*** Dataset entries Section Begins ***

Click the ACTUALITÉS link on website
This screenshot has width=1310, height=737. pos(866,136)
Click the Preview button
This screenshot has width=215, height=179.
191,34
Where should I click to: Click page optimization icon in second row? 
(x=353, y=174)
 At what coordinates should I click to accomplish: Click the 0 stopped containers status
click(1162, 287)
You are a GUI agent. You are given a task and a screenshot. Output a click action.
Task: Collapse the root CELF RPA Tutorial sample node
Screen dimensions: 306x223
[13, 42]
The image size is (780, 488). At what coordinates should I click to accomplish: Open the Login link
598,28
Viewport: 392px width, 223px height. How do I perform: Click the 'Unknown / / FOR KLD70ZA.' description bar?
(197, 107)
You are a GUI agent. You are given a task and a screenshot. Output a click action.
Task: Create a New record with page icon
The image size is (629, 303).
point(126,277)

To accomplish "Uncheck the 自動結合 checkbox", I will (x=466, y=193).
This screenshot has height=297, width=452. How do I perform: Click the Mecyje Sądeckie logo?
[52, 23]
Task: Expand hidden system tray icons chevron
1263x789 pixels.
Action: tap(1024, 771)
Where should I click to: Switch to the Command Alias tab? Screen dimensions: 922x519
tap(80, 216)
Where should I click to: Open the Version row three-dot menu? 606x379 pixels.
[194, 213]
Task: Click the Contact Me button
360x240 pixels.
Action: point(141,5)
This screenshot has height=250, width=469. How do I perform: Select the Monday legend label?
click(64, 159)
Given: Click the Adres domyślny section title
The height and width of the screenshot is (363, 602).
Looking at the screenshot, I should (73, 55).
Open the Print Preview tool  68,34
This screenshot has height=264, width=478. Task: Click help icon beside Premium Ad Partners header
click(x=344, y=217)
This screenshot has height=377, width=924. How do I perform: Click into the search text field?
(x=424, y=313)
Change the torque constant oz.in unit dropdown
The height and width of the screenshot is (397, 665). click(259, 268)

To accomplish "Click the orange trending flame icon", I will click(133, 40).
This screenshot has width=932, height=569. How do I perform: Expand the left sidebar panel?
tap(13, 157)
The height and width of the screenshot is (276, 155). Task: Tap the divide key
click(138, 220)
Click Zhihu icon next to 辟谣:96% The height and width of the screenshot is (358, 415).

*** Dataset entries Section Ends ***

Each record needs to be duplicated exactly.

Click the ACTUALITÉS link on website
This screenshot has width=1310, height=737. pos(866,136)
Click the Preview button
This screenshot has width=215, height=179.
191,34
Where should I click to: Click page optimization icon in second row? 
(x=353, y=174)
 At what coordinates should I click to accomplish: Click the 0 stopped containers status
click(1162, 287)
You are a GUI agent. You are given a task and a screenshot. Output a click action.
Task: Collapse the root CELF RPA Tutorial sample node
Screen dimensions: 306x223
[13, 42]
The image size is (780, 488). At what coordinates should I click to accomplish: Open the Login link
598,28
Viewport: 392px width, 223px height. How do I perform: Click the 'Unknown / / FOR KLD70ZA.' description bar?
(197, 107)
You are a GUI agent. You are given a task and a screenshot. Output a click action.
Task: Create a New record with page icon
The image size is (629, 303).
point(126,277)

To accomplish "Uncheck the 自動結合 checkbox", I will (x=466, y=193).
This screenshot has height=297, width=452. How do I perform: Click the Mecyje Sądeckie logo?
[52, 23]
Task: Expand hidden system tray icons chevron
1263x789 pixels.
Action: tap(1024, 771)
Where should I click to: Switch to the Command Alias tab? Screen dimensions: 922x519
tap(80, 216)
Where should I click to: Open the Version row three-dot menu? 606x379 pixels.
[194, 213]
Task: Click the Contact Me button
360x240 pixels.
Action: point(141,5)
This screenshot has height=250, width=469. How do I perform: Select the Monday legend label?
click(64, 159)
Given: Click the Adres domyślny section title
The height and width of the screenshot is (363, 602).
Looking at the screenshot, I should (73, 55).
Open the Print Preview tool  68,34
This screenshot has height=264, width=478. Task: Click help icon beside Premium Ad Partners header
click(x=344, y=217)
This screenshot has height=377, width=924. How do I perform: Click into the search text field?
(x=424, y=313)
Change the torque constant oz.in unit dropdown
The height and width of the screenshot is (397, 665). click(259, 268)

To accomplish "Click the orange trending flame icon", I will click(133, 40).
This screenshot has width=932, height=569. How do I perform: Expand the left sidebar panel?
tap(13, 157)
The height and width of the screenshot is (276, 155). Task: Tap the divide key
click(138, 220)
Click Zhihu icon next to 辟谣:96% The height and width of the screenshot is (358, 415).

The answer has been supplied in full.